▶ WORK TO BE COMPLETED:
Please reproduce the entries in full. Keep every character the same.

———

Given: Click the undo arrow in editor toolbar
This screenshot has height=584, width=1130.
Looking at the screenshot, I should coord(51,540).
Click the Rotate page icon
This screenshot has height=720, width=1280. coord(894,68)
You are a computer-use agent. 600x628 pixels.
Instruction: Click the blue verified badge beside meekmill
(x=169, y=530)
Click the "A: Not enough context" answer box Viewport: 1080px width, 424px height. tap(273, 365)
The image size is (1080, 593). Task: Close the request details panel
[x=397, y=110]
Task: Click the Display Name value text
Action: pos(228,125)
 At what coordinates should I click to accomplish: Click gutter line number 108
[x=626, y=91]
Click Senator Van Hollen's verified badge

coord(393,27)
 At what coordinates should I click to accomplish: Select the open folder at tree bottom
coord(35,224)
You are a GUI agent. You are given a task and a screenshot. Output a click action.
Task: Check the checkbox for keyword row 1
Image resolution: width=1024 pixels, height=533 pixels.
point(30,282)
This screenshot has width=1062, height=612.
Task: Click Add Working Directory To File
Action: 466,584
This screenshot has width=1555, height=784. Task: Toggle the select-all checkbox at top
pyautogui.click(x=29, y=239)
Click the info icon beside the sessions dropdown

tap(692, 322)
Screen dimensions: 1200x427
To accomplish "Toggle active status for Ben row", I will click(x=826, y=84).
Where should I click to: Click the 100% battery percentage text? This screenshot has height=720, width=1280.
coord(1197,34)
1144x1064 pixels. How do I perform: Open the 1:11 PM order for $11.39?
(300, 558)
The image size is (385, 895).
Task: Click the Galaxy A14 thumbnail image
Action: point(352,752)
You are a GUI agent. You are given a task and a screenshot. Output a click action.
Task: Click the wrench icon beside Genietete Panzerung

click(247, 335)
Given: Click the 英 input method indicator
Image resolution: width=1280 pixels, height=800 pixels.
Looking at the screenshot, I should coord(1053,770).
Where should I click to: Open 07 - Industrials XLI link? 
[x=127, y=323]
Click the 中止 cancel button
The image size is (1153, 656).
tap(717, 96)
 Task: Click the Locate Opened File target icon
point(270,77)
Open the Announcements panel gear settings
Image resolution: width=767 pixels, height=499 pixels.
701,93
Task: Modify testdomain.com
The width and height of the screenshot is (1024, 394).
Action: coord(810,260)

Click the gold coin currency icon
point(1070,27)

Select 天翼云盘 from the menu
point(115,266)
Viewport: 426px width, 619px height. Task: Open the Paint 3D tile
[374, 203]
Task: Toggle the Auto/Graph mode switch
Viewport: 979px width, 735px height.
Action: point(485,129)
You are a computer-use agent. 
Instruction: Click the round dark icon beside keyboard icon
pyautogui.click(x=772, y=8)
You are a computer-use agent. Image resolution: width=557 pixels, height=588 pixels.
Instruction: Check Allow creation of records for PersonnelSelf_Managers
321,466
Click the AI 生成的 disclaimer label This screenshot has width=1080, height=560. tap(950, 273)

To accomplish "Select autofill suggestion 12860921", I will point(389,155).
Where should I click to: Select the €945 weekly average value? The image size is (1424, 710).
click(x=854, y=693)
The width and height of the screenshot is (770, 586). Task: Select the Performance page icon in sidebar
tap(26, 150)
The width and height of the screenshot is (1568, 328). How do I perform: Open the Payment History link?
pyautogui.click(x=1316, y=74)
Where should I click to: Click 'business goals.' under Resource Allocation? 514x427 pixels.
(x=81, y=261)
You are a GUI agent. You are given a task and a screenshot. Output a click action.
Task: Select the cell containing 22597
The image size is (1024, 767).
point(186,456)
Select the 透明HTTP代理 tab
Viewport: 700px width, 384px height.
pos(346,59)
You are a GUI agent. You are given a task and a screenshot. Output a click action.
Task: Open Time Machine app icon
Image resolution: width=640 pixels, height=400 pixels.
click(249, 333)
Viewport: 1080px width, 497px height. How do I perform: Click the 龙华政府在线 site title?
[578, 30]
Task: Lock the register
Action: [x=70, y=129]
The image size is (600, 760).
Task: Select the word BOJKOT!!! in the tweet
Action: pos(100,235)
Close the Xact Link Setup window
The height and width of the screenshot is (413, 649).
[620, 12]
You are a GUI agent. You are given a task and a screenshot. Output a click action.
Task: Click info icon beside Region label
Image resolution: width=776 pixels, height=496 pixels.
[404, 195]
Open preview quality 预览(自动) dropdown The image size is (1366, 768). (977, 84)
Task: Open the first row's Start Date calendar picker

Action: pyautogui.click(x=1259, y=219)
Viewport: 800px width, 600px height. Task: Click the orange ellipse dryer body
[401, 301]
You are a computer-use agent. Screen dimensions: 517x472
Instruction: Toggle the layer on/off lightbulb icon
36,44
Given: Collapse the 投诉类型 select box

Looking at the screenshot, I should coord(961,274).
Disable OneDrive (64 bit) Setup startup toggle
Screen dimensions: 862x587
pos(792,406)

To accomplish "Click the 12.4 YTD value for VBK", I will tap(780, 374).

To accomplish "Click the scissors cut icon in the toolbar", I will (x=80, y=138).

———

▶ REPLY:
Given: Click the undo arrow in editor toolbar
This screenshot has height=584, width=1130.
Looking at the screenshot, I should coord(51,540).
Click the Rotate page icon
This screenshot has height=720, width=1280. coord(894,68)
You are a computer-use agent. 600x628 pixels.
Instruction: Click the blue verified badge beside meekmill
(x=169, y=530)
Click the "A: Not enough context" answer box Viewport: 1080px width, 424px height. tap(273, 365)
The image size is (1080, 593). Task: Close the request details panel
[x=397, y=110]
Task: Click the Display Name value text
Action: pos(228,125)
 At what coordinates should I click to accomplish: Click gutter line number 108
[x=626, y=91]
Click Senator Van Hollen's verified badge

coord(393,27)
 At what coordinates should I click to accomplish: Select the open folder at tree bottom
coord(35,224)
You are a GUI agent. You are given a task and a screenshot. Output a click action.
Task: Check the checkbox for keyword row 1
Image resolution: width=1024 pixels, height=533 pixels.
point(30,282)
This screenshot has width=1062, height=612.
Task: Click Add Working Directory To File
Action: 466,584
This screenshot has width=1555, height=784. Task: Toggle the select-all checkbox at top
pyautogui.click(x=29, y=239)
Click the info icon beside the sessions dropdown

tap(692, 322)
Screen dimensions: 1200x427
To accomplish "Toggle active status for Ben row", I will click(x=826, y=84).
Where should I click to: Click the 100% battery percentage text? This screenshot has height=720, width=1280.
coord(1197,34)
1144x1064 pixels. How do I perform: Open the 1:11 PM order for $11.39?
(300, 558)
The image size is (385, 895).
Task: Click the Galaxy A14 thumbnail image
Action: point(352,752)
You are a GUI agent. You are given a task and a screenshot. Output a click action.
Task: Click the wrench icon beside Genietete Panzerung

click(247, 335)
Given: Click the 英 input method indicator
Image resolution: width=1280 pixels, height=800 pixels.
Looking at the screenshot, I should coord(1053,770).
Where should I click to: Open 07 - Industrials XLI link? 
[x=127, y=323]
Click the 中止 cancel button
The image size is (1153, 656).
tap(717, 96)
 Task: Click the Locate Opened File target icon
point(270,77)
Open the Announcements panel gear settings
Image resolution: width=767 pixels, height=499 pixels.
701,93
Task: Modify testdomain.com
The width and height of the screenshot is (1024, 394).
Action: coord(810,260)

Click the gold coin currency icon
point(1070,27)

Select 天翼云盘 from the menu
point(115,266)
Viewport: 426px width, 619px height. Task: Open the Paint 3D tile
[374, 203]
Task: Toggle the Auto/Graph mode switch
Viewport: 979px width, 735px height.
Action: point(485,129)
You are a computer-use agent. 
Instruction: Click the round dark icon beside keyboard icon
pyautogui.click(x=772, y=8)
You are a computer-use agent. Image resolution: width=557 pixels, height=588 pixels.
Instruction: Check Allow creation of records for PersonnelSelf_Managers
321,466
Click the AI 生成的 disclaimer label This screenshot has width=1080, height=560. tap(950, 273)

To accomplish "Select autofill suggestion 12860921", I will point(389,155).
Where should I click to: Select the €945 weekly average value? The image size is (1424, 710).
click(x=854, y=693)
The width and height of the screenshot is (770, 586). Task: Select the Performance page icon in sidebar
tap(26, 150)
The width and height of the screenshot is (1568, 328). How do I perform: Open the Payment History link?
pyautogui.click(x=1316, y=74)
Where should I click to: Click 'business goals.' under Resource Allocation? 514x427 pixels.
(x=81, y=261)
You are a GUI agent. You are given a task and a screenshot. Output a click action.
Task: Select the cell containing 22597
The image size is (1024, 767).
point(186,456)
Select the 透明HTTP代理 tab
Viewport: 700px width, 384px height.
pos(346,59)
You are a GUI agent. You are given a task and a screenshot. Output a click action.
Task: Open Time Machine app icon
Image resolution: width=640 pixels, height=400 pixels.
click(249, 333)
Viewport: 1080px width, 497px height. How do I perform: Click the 龙华政府在线 site title?
[578, 30]
Task: Lock the register
Action: [x=70, y=129]
The image size is (600, 760).
Task: Select the word BOJKOT!!! in the tweet
Action: pos(100,235)
Close the Xact Link Setup window
The height and width of the screenshot is (413, 649).
[620, 12]
You are a GUI agent. You are given a task and a screenshot. Output a click action.
Task: Click info icon beside Region label
Image resolution: width=776 pixels, height=496 pixels.
[404, 195]
Open preview quality 预览(自动) dropdown The image size is (1366, 768). (977, 84)
Task: Open the first row's Start Date calendar picker

Action: pyautogui.click(x=1259, y=219)
Viewport: 800px width, 600px height. Task: Click the orange ellipse dryer body
[401, 301]
You are a computer-use agent. Screen dimensions: 517x472
Instruction: Toggle the layer on/off lightbulb icon
36,44
Given: Collapse the 投诉类型 select box

Looking at the screenshot, I should coord(961,274).
Disable OneDrive (64 bit) Setup startup toggle
Screen dimensions: 862x587
pos(792,406)

To accomplish "Click the 12.4 YTD value for VBK", I will tap(780, 374).

To accomplish "Click the scissors cut icon in the toolbar", I will (x=80, y=138).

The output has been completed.